* _SOURCE MATERIAL_

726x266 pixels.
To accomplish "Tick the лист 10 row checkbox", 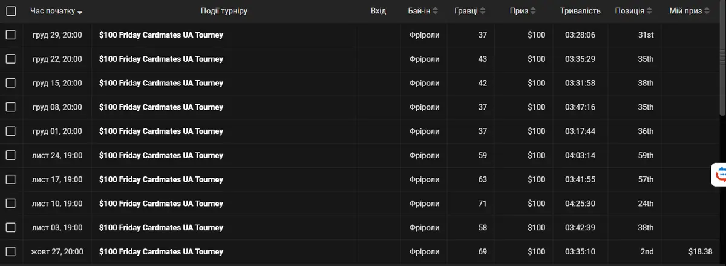I will tap(11, 203).
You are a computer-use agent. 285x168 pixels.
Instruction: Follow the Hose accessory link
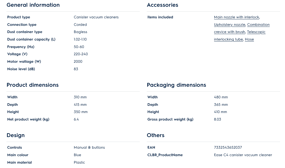pos(249,39)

* _TASK ITEM_
All lines from the one holding "You are a computer-use agent. 285x168 pixels." to the end of the listing above need to be duplicated exactly. None of the pictures should be included.

* _YOUR SOLUTION_
You are a computer-use agent. 285x168 pixels.
Instruction: Follow the Hose accessory link
pos(249,39)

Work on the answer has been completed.